## WHAT IS REQUIRED
Repeat the stretch of entries below from the line with "table (17, 2426)" through the line with "[link] (1175, 54)". Include both ends and add nothing.

## Stored data
+++
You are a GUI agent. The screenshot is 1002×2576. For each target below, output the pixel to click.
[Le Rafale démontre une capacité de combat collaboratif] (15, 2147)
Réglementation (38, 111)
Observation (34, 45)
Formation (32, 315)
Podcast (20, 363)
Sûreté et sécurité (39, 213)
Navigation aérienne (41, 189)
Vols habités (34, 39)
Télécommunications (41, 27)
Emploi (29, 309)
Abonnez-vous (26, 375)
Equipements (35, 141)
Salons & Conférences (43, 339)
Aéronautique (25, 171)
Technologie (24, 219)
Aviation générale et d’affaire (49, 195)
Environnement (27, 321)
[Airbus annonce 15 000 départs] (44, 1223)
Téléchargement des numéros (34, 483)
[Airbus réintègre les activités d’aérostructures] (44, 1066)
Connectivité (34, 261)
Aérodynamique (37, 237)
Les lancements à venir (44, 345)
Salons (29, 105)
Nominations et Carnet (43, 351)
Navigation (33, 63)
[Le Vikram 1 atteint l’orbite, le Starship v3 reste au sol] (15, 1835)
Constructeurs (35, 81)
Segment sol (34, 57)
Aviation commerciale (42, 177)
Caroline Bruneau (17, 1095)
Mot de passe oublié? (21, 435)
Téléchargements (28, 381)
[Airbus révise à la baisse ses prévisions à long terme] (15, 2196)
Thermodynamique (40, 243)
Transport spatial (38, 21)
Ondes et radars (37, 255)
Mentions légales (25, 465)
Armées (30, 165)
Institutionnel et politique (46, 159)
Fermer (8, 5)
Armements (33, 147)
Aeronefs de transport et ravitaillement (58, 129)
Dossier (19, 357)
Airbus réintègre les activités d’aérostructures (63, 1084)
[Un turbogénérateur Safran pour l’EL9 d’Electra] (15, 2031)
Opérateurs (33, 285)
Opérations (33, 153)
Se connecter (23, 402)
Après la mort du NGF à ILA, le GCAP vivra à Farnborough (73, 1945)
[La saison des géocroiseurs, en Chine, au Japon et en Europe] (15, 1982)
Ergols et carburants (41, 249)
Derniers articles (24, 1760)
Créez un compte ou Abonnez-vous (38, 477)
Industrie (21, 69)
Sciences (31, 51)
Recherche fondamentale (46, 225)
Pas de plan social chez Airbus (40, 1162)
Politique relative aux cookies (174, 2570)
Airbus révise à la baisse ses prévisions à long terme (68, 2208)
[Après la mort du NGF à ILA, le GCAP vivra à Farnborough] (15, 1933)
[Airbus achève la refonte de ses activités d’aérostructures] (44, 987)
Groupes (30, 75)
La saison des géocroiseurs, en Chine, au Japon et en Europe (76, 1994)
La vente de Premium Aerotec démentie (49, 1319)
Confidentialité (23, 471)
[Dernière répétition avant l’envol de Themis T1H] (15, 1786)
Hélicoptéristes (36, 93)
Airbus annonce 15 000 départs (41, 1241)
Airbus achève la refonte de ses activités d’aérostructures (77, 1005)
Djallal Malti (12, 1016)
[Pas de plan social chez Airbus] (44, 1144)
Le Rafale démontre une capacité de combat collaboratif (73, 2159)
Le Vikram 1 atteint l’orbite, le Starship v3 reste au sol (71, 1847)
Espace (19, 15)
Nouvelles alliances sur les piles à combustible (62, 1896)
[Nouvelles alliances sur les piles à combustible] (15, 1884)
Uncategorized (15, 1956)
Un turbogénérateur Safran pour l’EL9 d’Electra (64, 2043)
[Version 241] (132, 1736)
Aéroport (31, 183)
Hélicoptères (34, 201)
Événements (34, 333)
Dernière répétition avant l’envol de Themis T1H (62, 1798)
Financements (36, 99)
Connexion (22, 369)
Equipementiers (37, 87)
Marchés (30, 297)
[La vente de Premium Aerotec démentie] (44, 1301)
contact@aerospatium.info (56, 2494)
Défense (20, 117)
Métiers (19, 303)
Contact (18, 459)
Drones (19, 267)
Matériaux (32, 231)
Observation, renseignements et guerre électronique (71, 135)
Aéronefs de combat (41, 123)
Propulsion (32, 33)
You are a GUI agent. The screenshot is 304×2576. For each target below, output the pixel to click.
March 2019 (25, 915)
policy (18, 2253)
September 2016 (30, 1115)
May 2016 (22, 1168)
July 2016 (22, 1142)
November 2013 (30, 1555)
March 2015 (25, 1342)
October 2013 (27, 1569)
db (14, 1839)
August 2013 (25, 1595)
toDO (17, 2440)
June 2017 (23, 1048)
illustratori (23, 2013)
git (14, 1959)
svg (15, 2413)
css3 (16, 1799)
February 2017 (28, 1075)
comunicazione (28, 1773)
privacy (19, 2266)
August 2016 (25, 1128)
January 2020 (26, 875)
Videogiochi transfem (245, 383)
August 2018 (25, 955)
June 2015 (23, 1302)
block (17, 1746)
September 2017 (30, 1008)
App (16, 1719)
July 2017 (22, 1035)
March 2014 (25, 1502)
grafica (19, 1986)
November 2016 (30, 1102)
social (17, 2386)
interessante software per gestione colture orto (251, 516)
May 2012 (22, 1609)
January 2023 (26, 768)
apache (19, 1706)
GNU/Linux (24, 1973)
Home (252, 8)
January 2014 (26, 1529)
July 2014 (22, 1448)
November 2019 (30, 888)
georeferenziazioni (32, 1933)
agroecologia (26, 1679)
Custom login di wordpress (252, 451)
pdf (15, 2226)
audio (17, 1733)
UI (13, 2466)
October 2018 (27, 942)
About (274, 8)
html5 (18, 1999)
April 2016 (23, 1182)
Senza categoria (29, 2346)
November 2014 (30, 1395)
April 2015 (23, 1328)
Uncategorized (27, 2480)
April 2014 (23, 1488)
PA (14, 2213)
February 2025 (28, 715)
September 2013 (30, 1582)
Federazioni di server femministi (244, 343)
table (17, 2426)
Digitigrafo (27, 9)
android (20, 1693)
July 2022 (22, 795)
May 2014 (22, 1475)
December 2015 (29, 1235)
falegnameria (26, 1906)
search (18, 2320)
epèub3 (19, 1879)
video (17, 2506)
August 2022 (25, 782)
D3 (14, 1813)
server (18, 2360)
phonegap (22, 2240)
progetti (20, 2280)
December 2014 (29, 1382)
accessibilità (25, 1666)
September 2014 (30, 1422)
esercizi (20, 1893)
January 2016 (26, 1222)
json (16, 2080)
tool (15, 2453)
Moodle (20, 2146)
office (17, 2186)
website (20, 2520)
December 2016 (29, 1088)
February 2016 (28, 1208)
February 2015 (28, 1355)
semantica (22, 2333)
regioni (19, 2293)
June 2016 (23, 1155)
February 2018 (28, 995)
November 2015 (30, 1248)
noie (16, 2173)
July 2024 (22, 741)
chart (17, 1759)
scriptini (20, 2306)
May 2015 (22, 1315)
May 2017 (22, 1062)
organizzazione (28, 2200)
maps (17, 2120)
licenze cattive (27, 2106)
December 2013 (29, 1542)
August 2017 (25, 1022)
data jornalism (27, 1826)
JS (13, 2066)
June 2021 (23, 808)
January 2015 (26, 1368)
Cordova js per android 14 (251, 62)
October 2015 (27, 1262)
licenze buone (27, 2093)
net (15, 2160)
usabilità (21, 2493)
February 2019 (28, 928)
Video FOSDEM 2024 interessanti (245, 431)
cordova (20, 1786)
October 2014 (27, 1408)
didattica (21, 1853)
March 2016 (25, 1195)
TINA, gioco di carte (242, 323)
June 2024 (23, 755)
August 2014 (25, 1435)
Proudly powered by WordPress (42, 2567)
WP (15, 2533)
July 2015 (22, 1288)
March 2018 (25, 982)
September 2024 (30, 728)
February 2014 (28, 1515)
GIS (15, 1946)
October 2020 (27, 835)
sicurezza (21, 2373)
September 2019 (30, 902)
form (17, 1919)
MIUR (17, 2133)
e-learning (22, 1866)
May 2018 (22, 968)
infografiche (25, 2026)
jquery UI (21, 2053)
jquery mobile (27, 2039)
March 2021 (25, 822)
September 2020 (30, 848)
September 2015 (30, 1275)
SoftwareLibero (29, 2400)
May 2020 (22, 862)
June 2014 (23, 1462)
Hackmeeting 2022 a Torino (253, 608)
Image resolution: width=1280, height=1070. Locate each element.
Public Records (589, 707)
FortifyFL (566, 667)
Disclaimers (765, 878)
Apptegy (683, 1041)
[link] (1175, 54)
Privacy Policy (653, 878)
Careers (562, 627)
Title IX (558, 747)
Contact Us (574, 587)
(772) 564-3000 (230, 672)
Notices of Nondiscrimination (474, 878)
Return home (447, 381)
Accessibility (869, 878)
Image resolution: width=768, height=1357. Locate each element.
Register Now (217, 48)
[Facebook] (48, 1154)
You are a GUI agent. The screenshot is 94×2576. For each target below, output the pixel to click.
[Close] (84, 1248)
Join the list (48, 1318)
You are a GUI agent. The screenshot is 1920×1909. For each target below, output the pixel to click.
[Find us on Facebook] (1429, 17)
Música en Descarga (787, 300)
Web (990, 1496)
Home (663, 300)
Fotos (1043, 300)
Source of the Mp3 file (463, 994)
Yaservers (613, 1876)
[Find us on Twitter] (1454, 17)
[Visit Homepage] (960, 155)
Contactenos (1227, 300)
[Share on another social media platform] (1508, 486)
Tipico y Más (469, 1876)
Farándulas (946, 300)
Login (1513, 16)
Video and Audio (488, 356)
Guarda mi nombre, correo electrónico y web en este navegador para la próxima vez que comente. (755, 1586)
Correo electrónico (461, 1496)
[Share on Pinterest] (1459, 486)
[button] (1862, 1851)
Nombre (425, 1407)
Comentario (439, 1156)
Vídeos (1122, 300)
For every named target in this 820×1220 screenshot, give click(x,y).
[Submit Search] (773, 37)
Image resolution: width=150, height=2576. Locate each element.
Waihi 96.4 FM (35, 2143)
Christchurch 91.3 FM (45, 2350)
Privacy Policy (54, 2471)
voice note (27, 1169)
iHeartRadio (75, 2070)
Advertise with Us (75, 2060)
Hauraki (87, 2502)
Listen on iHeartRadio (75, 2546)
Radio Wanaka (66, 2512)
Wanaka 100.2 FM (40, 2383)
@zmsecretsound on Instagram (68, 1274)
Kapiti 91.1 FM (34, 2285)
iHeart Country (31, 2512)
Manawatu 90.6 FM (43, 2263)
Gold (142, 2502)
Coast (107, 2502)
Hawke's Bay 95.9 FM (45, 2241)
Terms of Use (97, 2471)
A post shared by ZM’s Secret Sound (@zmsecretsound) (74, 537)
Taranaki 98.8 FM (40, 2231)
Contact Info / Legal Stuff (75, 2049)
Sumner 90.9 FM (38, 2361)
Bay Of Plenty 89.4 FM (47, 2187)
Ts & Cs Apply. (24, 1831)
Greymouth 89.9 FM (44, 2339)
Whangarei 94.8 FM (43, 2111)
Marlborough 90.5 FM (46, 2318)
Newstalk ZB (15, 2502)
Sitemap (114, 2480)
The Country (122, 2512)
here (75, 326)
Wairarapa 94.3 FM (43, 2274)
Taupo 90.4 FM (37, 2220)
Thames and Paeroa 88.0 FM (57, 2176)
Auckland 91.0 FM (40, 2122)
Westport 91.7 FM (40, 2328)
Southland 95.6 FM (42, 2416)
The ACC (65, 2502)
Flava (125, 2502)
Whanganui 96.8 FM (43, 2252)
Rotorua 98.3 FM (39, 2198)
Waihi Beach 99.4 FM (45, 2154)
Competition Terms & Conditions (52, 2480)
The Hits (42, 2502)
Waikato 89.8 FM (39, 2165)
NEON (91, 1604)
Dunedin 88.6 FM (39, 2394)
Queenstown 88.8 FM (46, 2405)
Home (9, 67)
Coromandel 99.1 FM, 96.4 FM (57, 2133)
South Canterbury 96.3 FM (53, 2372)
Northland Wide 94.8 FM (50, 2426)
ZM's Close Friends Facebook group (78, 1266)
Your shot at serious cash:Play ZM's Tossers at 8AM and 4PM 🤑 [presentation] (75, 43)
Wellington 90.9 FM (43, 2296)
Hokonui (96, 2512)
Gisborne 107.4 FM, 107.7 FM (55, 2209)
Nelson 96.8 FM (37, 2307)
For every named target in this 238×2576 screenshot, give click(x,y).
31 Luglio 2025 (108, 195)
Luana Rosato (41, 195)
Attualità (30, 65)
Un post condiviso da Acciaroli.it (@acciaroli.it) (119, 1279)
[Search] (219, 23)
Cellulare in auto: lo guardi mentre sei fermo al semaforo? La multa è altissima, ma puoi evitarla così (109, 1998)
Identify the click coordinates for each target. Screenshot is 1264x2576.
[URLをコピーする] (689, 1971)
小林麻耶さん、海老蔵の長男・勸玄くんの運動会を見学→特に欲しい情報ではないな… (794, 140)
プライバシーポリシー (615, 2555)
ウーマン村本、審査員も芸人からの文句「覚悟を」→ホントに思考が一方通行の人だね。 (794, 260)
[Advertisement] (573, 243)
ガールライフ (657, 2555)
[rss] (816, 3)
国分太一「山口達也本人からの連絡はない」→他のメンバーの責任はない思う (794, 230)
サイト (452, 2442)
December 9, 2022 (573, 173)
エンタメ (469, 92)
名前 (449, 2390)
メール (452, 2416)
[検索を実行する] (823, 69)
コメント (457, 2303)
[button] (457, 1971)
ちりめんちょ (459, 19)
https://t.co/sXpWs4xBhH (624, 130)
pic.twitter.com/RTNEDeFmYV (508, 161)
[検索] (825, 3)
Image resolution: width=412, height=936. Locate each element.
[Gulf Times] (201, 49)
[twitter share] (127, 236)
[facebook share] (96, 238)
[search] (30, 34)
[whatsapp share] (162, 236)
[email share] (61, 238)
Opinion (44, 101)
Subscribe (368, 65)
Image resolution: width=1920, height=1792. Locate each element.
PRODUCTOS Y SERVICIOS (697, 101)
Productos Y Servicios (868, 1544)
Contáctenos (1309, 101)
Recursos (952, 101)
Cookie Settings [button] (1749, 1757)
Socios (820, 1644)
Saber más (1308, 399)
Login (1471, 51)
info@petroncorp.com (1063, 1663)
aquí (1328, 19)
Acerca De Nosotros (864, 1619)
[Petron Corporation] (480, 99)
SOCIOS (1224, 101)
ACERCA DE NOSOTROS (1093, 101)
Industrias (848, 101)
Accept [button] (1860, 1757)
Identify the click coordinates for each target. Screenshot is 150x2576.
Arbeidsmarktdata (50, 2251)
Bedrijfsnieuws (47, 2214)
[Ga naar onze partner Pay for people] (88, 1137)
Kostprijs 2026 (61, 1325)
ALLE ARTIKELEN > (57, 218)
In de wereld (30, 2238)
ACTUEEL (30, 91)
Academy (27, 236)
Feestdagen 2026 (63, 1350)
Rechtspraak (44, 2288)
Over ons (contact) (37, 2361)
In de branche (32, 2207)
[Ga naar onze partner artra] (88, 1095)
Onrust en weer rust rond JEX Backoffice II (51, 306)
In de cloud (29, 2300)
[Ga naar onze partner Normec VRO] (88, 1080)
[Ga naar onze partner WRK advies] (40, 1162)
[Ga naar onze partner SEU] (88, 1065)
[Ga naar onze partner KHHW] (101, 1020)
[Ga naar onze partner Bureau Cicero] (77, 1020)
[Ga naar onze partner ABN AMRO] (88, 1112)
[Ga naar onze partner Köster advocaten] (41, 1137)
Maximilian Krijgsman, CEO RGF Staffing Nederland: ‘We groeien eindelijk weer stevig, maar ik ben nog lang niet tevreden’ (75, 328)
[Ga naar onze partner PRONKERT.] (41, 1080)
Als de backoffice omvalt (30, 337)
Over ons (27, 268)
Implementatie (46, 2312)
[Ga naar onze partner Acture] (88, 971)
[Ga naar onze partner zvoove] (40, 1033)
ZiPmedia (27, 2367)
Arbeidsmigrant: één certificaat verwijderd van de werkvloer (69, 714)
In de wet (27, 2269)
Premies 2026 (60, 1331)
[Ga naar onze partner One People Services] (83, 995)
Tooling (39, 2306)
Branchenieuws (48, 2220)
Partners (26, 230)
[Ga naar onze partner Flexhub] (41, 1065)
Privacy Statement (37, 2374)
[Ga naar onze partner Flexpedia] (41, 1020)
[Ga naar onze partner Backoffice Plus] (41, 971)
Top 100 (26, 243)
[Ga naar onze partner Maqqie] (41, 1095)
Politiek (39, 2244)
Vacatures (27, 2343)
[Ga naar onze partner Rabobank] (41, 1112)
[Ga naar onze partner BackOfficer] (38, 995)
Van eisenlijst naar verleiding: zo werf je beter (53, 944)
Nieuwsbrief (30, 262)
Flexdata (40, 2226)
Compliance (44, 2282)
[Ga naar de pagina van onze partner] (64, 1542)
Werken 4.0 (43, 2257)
+++
## EXERCISE RESULT
table (17, 2426)
Digitigrafo (27, 9)
android (20, 1693)
July 2022 (22, 795)
May 2014 (22, 1475)
December 2015 (29, 1235)
falegnameria (26, 1906)
search (18, 2320)
epèub3 (19, 1879)
video (17, 2506)
August 2022 (25, 782)
D3 (14, 1813)
server (18, 2360)
phonegap (22, 2240)
progetti (20, 2280)
December 2014 (29, 1382)
accessibilità (25, 1666)
September 2014 (30, 1422)
esercizi (20, 1893)
January 2016 (26, 1222)
json (16, 2080)
tool (15, 2453)
Moodle (20, 2146)
office (17, 2186)
website (20, 2520)
December 2016 (29, 1088)
February 2016 (28, 1208)
February 2015 (28, 1355)
semantica (22, 2333)
regioni (19, 2293)
June 2016 (23, 1155)
February 2018 (28, 995)
November 2015 (30, 1248)
noie (16, 2173)
July 2024 (22, 741)
chart (17, 1759)
scriptini (20, 2306)
May 2015 (22, 1315)
May 2017 (22, 1062)
organizzazione (28, 2200)
maps (17, 2120)
licenze cattive (27, 2106)
December 2013 (29, 1542)
August 2017 (25, 1022)
data jornalism (27, 1826)
JS (13, 2066)
June 2021 (23, 808)
January 2015 (26, 1368)
Cordova js per android 14 (251, 62)
October 2015 (27, 1262)
licenze buone (27, 2093)
net (15, 2160)
usabilità (21, 2493)
February 2019 (28, 928)
Video FOSDEM 2024 interessanti (245, 431)
cordova (20, 1786)
October 2014 (27, 1408)
didattica (21, 1853)
March 2016 (25, 1195)
TINA, gioco di carte (242, 323)
June 2024 (23, 755)
August 2014 (25, 1435)
Proudly powered by WordPress (42, 2567)
WP (15, 2533)
July 2015 (22, 1288)
March 2018 (25, 982)
September 2024 (30, 728)
February 2014 (28, 1515)
GIS (15, 1946)
October 2020 (27, 835)
sicurezza (21, 2373)
September 2019 (30, 902)
form (17, 1919)
MIUR (17, 2133)
e-learning (22, 1866)
May 2018 (22, 968)
infografiche (25, 2026)
jquery UI (21, 2053)
jquery mobile (27, 2039)
March 2021 (25, 822)
September 2020 (30, 848)
September 2015 (30, 1275)
SoftwareLibero (29, 2400)
May 2020 (22, 862)
June 2014 (23, 1462)
Hackmeeting 2022 a Torino (253, 608)
Image resolution: width=1280, height=1070. Locate each element.
Public Records (589, 707)
FortifyFL (566, 667)
Disclaimers (765, 878)
Apptegy (683, 1041)
[link] (1175, 54)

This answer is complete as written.